[Document text]:
##############################

Bethanie Anne Nail (married name Kearney; born 24 March 1956) is a retired Australian athlete who specialised in sprint and middle distance running events.

She competed in her first international competition in 1974, at the 1974 British Commonwealth Games.  She competed in the 400 metres event.

In her first Olympic competition in Montreal, 1976, Kearney competed in the 400 metres, and the 4 × 400 metres relay events.  The relay team came fourth in the final with a time of 3 m 25.56 secs.

At the 1978 Commonwealth Games in Edmonton, she won a bronze medal in the 400 metres and a silver in the 4 × 400 metres relay.

She is currently on the Executive of the Tasmanian Olympic Council.

See also
 Australian athletics champions (Women)

##############################

[Supplied data]:
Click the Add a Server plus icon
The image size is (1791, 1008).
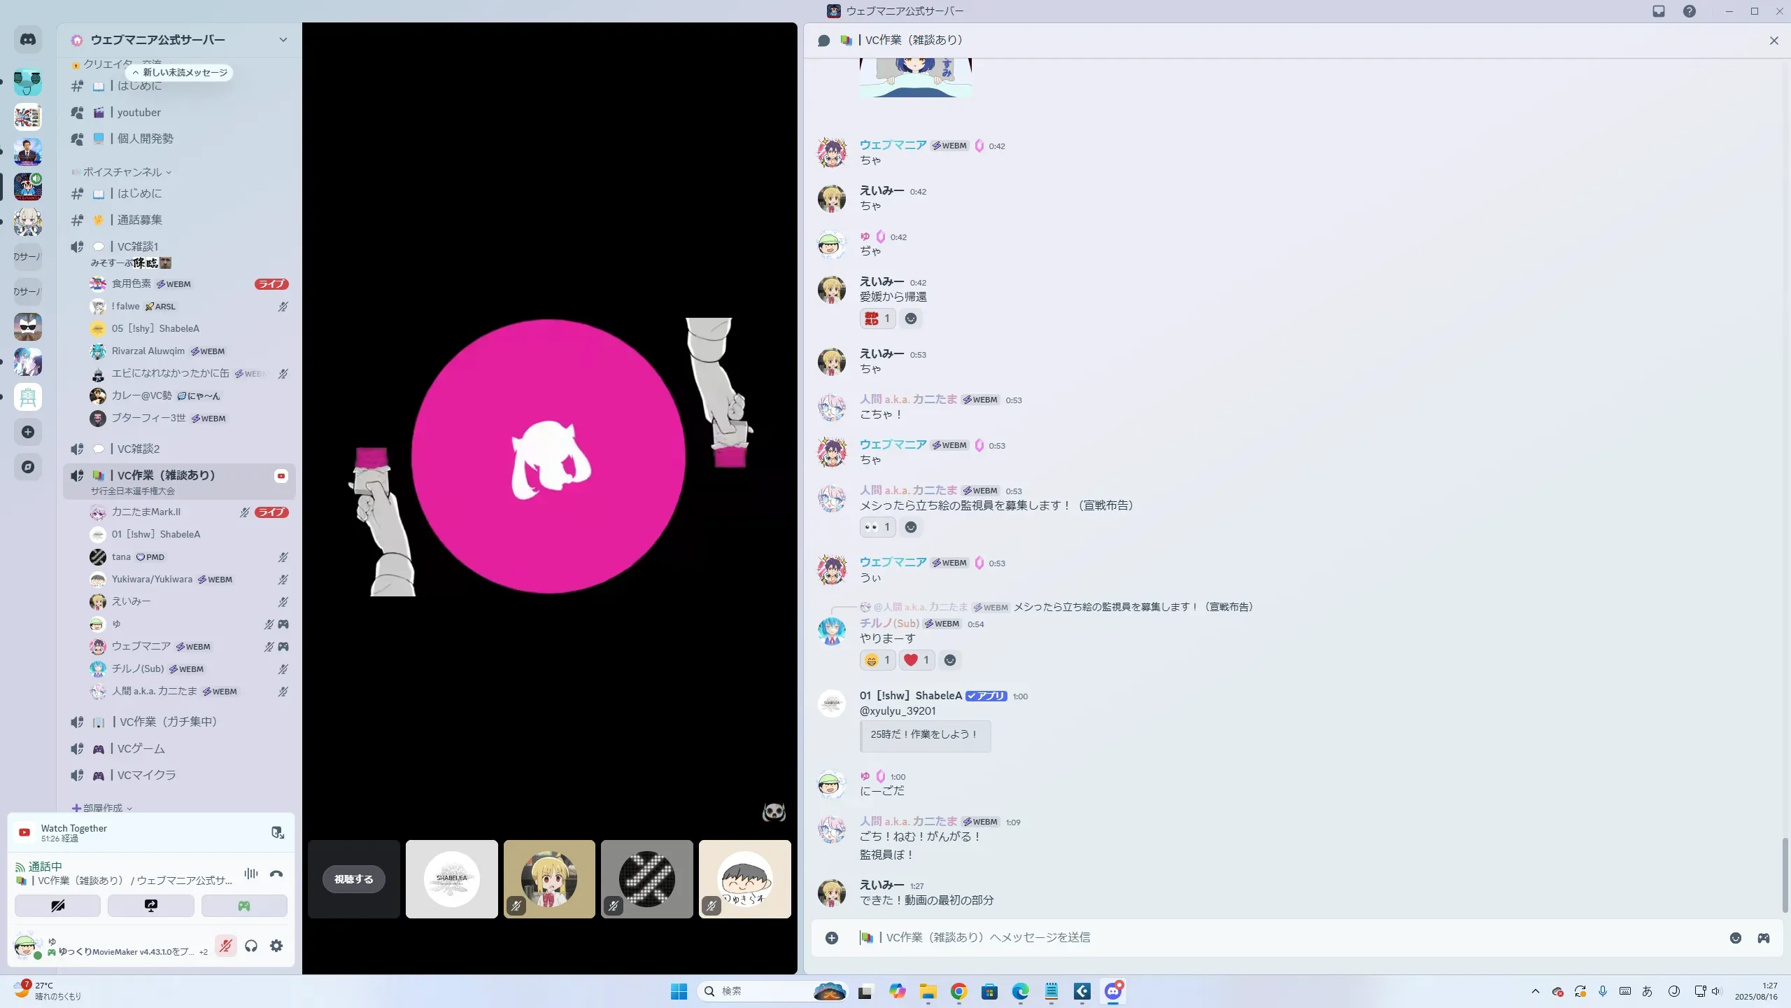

##############################

[Written instruction]: Return the passage from the biography of Bethanie Nail starting at "She competed in her" and ending at "400 metres relay.", copied word for word.

[Answer for this exercise]:
She competed in her first international competition in 1974, at the 1974 British Commonwealth Games.  She competed in the 400 metres event.

In her first Olympic competition in Montreal, 1976, Kearney competed in the 400 metres, and the 4 × 400 metres relay events.  The relay team came fourth in the final with a time of 3 m 25.56 secs.

At the 1978 Commonwealth Games in Edmonton, she won a bronze medal in the 400 metres and a silver in the 4 × 400 metres relay.